Эмилий Люцианович Дранг вездесущ. Об этом мы сообщили уже читателю. Куда бы вы ни пошли – можно смело поручиться, что дело не обойдется без встречи с прекрасным Эмилием. Летом вы его встретите на Елагинской стрелке, у Излера, у Ефремова, и в Павловске, и в Петергофе, и на вечерах во всевозможных клубах; зимою – то на Невском, то в Летнем саду, то на Дворцовой набережной.

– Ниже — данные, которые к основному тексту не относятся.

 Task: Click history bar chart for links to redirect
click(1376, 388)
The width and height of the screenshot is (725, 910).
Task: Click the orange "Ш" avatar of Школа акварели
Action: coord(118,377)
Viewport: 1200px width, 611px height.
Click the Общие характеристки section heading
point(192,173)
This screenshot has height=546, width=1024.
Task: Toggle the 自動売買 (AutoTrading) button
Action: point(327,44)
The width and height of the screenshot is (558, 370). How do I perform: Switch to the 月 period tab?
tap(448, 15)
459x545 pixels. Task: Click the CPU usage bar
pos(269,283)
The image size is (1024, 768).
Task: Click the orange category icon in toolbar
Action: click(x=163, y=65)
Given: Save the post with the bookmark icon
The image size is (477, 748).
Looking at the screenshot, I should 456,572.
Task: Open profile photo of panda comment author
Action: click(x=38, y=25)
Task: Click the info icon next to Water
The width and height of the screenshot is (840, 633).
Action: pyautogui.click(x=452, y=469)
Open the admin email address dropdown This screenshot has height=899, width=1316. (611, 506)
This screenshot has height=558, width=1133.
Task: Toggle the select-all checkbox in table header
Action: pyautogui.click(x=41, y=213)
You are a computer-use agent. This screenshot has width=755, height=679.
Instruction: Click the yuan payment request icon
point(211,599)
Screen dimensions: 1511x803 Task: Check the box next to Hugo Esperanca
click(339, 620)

Загляните в любое из питательных заведений: к Палкину, к Доминику, к Дюссо – и вы непременно узрите Эмилия Люциановича, питающего себя если не обедом или завтраком, то уж, наверное, каким-нибудь слоеным пирожком или бутербродом. Эмилий Люцианович – непременно любитель просвещения и ценитель изящных искусств. Ни одно литературное чтение, ни одна публичная лекция не обходится без Эмилия Люциановича, и особенно без того, чтобы он не задал самой яростной работы своим каблукам и ладоням в ту минуту, когда кого-либо из фигурирующих авторов дернет нелегкая ввернуть что-нибудь «либеральное». В театрах вы точно так же столкнетесь с господином Дрангом, который особенно предпочитает те пьесы, где взяточников порицают, рутину и порок бичуют громовыми монологами, и вообще, где новейшие драматурги изображают себя на счет своих благородных и возвышенных чувств касательно прогресса и прочего. Он даже сам иногда порывается играть на сцене Жадова, Назимова, мыловара из устряловской комедии и вообще роли подобных либеральных и благонравных юношей. Для удовлетворения своим сценическим порываниям Эмилий Люцианович даже сам устраивает иногда «любительские» спектакли «с благотворительною целью» и через то вступает в конкуренцию с известным мастаком по этой любительской части, который повсюду знаем и ведаем под именем «всеобщего дядички». Паче же всего к маскарадам стремится дух прекрасного Эмилия. Маскарад – его жизнь, его сфера и как бы отечество его. Сколько можно в этой густой, говорливой толпе невольно подслушать любопытного! Сколько от иной болтливой и глупенькой маски можно, якобы ненароком, выпытать интересного!.. Да, Эмилий Люцианович Дранг принадлежит к числу неизменных членов-завсегдатаев всевозможных петербургских маскарадов.